Chase is also a patron of black art and her collection — displayed on the walls of her restaurant — was at one time considered New Orleans’ best collection of African American art. To this day, she serves on the board of the New Orleans Museum of Fine Arts and has even testified before Congress to lobby for greater funding for the National Endowment for the Arts. She has participated in countless political campaigns and has used her culinary talents and celebrity to raise money for a myriad of charities and services. Her cookbooks, including The Dooky Chase Cookbook, And Still I Cook, and Leah Chase: Listen, I Say Like This, are popular and have received great praise among her most famous colleagues.

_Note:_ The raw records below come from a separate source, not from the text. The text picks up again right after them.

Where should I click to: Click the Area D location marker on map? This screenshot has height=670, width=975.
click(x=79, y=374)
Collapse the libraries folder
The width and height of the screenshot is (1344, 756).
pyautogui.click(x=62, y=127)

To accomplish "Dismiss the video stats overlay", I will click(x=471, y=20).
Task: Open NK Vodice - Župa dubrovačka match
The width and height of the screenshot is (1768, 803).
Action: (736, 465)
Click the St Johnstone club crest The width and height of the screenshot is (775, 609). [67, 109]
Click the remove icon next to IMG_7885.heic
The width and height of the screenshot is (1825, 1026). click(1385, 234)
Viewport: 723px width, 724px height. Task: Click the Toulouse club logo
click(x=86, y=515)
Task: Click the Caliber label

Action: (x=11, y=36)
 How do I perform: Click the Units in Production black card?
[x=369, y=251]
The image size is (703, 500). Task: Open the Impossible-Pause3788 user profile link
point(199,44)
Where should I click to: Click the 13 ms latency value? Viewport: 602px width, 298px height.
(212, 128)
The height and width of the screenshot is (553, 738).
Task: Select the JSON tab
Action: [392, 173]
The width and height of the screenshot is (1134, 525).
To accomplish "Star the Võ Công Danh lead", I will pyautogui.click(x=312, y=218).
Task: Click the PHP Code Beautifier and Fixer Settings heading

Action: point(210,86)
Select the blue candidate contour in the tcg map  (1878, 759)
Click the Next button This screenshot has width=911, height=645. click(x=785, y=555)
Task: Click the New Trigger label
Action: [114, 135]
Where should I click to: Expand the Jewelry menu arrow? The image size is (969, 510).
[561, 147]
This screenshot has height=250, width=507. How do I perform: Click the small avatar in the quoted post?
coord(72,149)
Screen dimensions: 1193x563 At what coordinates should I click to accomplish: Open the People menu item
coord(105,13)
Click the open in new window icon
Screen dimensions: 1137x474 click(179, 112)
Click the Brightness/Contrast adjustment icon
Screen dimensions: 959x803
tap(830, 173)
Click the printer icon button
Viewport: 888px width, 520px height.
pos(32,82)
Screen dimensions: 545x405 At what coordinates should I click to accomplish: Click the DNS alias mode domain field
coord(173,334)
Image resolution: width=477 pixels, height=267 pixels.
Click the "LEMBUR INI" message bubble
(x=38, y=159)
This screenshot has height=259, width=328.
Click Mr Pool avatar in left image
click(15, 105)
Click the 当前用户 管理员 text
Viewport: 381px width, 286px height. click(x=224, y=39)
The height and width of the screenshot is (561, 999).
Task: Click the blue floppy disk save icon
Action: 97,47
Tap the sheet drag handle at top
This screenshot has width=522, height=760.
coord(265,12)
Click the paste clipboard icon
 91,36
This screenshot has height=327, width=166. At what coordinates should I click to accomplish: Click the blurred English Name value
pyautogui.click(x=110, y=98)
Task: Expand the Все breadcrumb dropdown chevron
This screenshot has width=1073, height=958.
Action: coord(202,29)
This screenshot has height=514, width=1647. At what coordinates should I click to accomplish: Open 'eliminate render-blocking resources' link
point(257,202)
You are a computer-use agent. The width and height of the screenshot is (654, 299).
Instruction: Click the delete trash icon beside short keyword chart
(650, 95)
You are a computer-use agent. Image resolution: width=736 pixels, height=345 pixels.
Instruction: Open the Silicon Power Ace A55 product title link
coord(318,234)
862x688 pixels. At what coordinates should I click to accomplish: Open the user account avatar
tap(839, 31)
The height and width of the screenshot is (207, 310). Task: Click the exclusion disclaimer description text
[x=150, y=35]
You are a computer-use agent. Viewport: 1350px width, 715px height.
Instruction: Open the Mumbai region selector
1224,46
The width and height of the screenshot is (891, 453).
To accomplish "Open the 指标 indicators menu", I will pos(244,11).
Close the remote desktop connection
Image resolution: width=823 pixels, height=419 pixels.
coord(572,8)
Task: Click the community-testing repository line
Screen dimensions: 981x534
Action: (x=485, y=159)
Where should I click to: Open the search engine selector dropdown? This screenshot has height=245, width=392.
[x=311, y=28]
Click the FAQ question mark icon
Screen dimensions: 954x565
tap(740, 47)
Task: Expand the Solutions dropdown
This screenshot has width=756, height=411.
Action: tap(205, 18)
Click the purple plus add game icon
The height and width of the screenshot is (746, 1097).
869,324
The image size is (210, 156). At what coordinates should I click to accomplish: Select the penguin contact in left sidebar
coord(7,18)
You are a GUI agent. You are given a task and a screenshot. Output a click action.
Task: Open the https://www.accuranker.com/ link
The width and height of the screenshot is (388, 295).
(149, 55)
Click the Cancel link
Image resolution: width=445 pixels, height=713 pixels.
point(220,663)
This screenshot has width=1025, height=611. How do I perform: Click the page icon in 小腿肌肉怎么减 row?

Chase has received many awards, including multiple awards from the NAACP, the New Orleans Times-Picayune 1997 Loving Cup Award, the Weiss Award from the National Conference of Christians and Jews, and the Outstanding Woman Award from the National Council of Negro Women. Chase was inducted into the James Beard Foundation’s Who’s Who of Food & Beverage in America in 2010. She was honored with a lifetime achievement award from the Southern Foodways Alliance in 2000. Chase received honorary degrees from Tulane University, Dillard University, Our Lady of Holy Cross College, Madonna College, Loyola University New Orleans, and Johnson & Wales University. She is also the recipient of the Francis Anthony Drexel Medal, the highest award presented to an individual by Xavier University of Louisiana. The medal is not presented annually. The Southern Food and Beverage Museum in New Orleans, Louisiana named a permanent gallery in Chase’s honor in 2009. She also serves on many boards, including the Arts Council of New Orleans, the New Orleans Museum of Art, and the Urban League. She is member of the Women of The Storm and the International Women’s Forum. She has four children, sixteen grandchildren and twenty-two great-grandchildren.

Many are attracted to her warmth and mastery of culinary arts, that to this day still excite the minds of those she serves. Ray Charles sang about her, and National and International Presidents have sought her out, but in all her ability to excite the palates of Leaders she has remained steadfast in her ministry to all.